Start of Input data

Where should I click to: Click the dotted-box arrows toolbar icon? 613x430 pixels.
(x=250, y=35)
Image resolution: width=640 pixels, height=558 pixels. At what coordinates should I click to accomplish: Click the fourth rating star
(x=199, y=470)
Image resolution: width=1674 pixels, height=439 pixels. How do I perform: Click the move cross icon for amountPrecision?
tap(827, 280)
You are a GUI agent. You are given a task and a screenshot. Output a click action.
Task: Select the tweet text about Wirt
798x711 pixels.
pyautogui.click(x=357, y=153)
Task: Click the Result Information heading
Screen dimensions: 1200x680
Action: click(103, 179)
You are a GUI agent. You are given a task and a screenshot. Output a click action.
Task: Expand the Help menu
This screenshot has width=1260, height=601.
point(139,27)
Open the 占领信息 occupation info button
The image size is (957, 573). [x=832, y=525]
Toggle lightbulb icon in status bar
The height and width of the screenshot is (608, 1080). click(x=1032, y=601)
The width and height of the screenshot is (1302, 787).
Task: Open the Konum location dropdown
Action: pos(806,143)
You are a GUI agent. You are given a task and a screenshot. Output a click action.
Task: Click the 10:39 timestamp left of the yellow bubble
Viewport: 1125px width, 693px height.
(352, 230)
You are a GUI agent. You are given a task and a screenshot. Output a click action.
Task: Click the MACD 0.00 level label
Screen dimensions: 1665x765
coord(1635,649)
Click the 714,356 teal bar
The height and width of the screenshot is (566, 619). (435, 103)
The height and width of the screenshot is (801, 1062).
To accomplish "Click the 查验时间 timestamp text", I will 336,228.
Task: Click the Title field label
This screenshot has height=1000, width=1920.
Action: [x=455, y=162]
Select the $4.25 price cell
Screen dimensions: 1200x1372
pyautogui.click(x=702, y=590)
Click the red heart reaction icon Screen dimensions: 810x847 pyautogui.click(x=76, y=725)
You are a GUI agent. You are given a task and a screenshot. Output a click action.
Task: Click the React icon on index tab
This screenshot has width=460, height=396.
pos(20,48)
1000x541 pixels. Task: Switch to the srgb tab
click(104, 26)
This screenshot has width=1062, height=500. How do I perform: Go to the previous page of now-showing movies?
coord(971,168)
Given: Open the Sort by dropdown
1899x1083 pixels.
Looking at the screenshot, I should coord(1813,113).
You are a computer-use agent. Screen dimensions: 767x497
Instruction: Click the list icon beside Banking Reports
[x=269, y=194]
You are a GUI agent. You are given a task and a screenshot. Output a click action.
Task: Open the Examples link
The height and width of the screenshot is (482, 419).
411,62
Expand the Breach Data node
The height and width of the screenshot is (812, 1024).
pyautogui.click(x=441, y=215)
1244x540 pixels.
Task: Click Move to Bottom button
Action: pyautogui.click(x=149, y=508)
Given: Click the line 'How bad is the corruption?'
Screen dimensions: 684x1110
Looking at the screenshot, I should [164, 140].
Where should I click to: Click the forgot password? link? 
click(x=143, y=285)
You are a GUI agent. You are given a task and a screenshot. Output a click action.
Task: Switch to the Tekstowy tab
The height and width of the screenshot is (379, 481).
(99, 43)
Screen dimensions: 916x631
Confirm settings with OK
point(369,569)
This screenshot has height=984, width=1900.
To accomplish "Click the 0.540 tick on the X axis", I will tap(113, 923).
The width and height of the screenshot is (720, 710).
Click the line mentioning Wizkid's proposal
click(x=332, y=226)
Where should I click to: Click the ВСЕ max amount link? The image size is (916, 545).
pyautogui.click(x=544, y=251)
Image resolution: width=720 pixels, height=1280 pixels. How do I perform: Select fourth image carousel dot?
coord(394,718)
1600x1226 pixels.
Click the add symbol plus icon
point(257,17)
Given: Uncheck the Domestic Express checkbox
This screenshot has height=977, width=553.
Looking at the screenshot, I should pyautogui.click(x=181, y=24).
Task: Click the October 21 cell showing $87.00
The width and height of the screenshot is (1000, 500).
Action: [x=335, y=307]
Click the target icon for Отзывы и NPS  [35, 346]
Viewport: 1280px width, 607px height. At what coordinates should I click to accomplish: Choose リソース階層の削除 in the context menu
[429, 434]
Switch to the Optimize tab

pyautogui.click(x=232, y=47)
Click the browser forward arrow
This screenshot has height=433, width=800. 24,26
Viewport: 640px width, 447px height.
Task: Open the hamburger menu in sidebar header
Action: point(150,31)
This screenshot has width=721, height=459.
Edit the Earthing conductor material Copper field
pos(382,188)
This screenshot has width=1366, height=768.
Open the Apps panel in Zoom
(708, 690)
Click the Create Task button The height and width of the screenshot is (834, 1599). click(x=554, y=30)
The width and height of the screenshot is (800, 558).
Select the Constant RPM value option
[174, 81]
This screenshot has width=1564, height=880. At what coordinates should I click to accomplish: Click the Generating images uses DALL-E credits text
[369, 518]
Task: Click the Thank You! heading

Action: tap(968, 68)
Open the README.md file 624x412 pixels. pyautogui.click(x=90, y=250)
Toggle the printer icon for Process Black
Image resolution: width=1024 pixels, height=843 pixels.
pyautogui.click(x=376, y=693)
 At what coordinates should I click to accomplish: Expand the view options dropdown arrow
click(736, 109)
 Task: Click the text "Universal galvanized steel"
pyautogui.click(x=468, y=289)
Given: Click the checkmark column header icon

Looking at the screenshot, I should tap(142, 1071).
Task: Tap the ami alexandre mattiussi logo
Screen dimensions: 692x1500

End of Input data

Return the material above in full, word for word.

● **Final answer**:
Where should I click to: Click the dotted-box arrows toolbar icon? 613x430 pixels.
(x=250, y=35)
Image resolution: width=640 pixels, height=558 pixels. At what coordinates should I click to accomplish: Click the fourth rating star
(x=199, y=470)
Image resolution: width=1674 pixels, height=439 pixels. How do I perform: Click the move cross icon for amountPrecision?
tap(827, 280)
You are a GUI agent. You are given a task and a screenshot. Output a click action.
Task: Select the tweet text about Wirt
798x711 pixels.
pyautogui.click(x=357, y=153)
Task: Click the Result Information heading
Screen dimensions: 1200x680
Action: click(103, 179)
You are a GUI agent. You are given a task and a screenshot. Output a click action.
Task: Expand the Help menu
This screenshot has width=1260, height=601.
point(139,27)
Open the 占领信息 occupation info button
The image size is (957, 573). [x=832, y=525]
Toggle lightbulb icon in status bar
The height and width of the screenshot is (608, 1080). click(x=1032, y=601)
The width and height of the screenshot is (1302, 787).
Task: Open the Konum location dropdown
Action: pos(806,143)
You are a GUI agent. You are given a task and a screenshot. Output a click action.
Task: Click the 10:39 timestamp left of the yellow bubble
Viewport: 1125px width, 693px height.
(352, 230)
You are a GUI agent. You are given a task and a screenshot. Output a click action.
Task: Click the MACD 0.00 level label
Screen dimensions: 1665x765
coord(1635,649)
Click the 714,356 teal bar
The height and width of the screenshot is (566, 619). (435, 103)
The height and width of the screenshot is (801, 1062).
To accomplish "Click the 查验时间 timestamp text", I will 336,228.
Task: Click the Title field label
This screenshot has height=1000, width=1920.
Action: [x=455, y=162]
Select the $4.25 price cell
Screen dimensions: 1200x1372
pyautogui.click(x=702, y=590)
Click the red heart reaction icon Screen dimensions: 810x847 pyautogui.click(x=76, y=725)
You are a GUI agent. You are given a task and a screenshot. Output a click action.
Task: Click the React icon on index tab
This screenshot has width=460, height=396.
pos(20,48)
1000x541 pixels. Task: Switch to the srgb tab
click(104, 26)
This screenshot has width=1062, height=500. How do I perform: Go to the previous page of now-showing movies?
coord(971,168)
Given: Open the Sort by dropdown
1899x1083 pixels.
Looking at the screenshot, I should coord(1813,113).
You are a computer-use agent. Screen dimensions: 767x497
Instruction: Click the list icon beside Banking Reports
[x=269, y=194]
You are a GUI agent. You are given a task and a screenshot. Output a click action.
Task: Open the Examples link
The height and width of the screenshot is (482, 419).
411,62
Expand the Breach Data node
The height and width of the screenshot is (812, 1024).
pyautogui.click(x=441, y=215)
1244x540 pixels.
Task: Click Move to Bottom button
Action: pyautogui.click(x=149, y=508)
Given: Click the line 'How bad is the corruption?'
Screen dimensions: 684x1110
Looking at the screenshot, I should [164, 140].
Where should I click to: Click the forgot password? link? 
click(x=143, y=285)
You are a GUI agent. You are given a task and a screenshot. Output a click action.
Task: Switch to the Tekstowy tab
The height and width of the screenshot is (379, 481).
(99, 43)
Screen dimensions: 916x631
Confirm settings with OK
point(369,569)
This screenshot has height=984, width=1900.
To accomplish "Click the 0.540 tick on the X axis", I will tap(113, 923).
The width and height of the screenshot is (720, 710).
Click the line mentioning Wizkid's proposal
click(x=332, y=226)
Where should I click to: Click the ВСЕ max amount link? The image size is (916, 545).
pyautogui.click(x=544, y=251)
Image resolution: width=720 pixels, height=1280 pixels. How do I perform: Select fourth image carousel dot?
coord(394,718)
1600x1226 pixels.
Click the add symbol plus icon
point(257,17)
Given: Uncheck the Domestic Express checkbox
This screenshot has height=977, width=553.
Looking at the screenshot, I should pyautogui.click(x=181, y=24).
Task: Click the October 21 cell showing $87.00
The width and height of the screenshot is (1000, 500).
Action: [x=335, y=307]
Click the target icon for Отзывы и NPS  [35, 346]
Viewport: 1280px width, 607px height. At what coordinates should I click to accomplish: Choose リソース階層の削除 in the context menu
[429, 434]
Switch to the Optimize tab

pyautogui.click(x=232, y=47)
Click the browser forward arrow
This screenshot has height=433, width=800. 24,26
Viewport: 640px width, 447px height.
Task: Open the hamburger menu in sidebar header
Action: point(150,31)
This screenshot has width=721, height=459.
Edit the Earthing conductor material Copper field
pos(382,188)
This screenshot has width=1366, height=768.
Open the Apps panel in Zoom
(708, 690)
Click the Create Task button The height and width of the screenshot is (834, 1599). click(x=554, y=30)
The width and height of the screenshot is (800, 558).
Select the Constant RPM value option
[174, 81]
This screenshot has width=1564, height=880. At what coordinates should I click to accomplish: Click the Generating images uses DALL-E credits text
[369, 518]
Task: Click the Thank You! heading

Action: tap(968, 68)
Open the README.md file 624x412 pixels. pyautogui.click(x=90, y=250)
Toggle the printer icon for Process Black
Image resolution: width=1024 pixels, height=843 pixels.
pyautogui.click(x=376, y=693)
 At what coordinates should I click to accomplish: Expand the view options dropdown arrow
click(736, 109)
 Task: Click the text "Universal galvanized steel"
pyautogui.click(x=468, y=289)
Given: Click the checkmark column header icon

Looking at the screenshot, I should tap(142, 1071).
Task: Tap the ami alexandre mattiussi logo
Screen dimensions: 692x1500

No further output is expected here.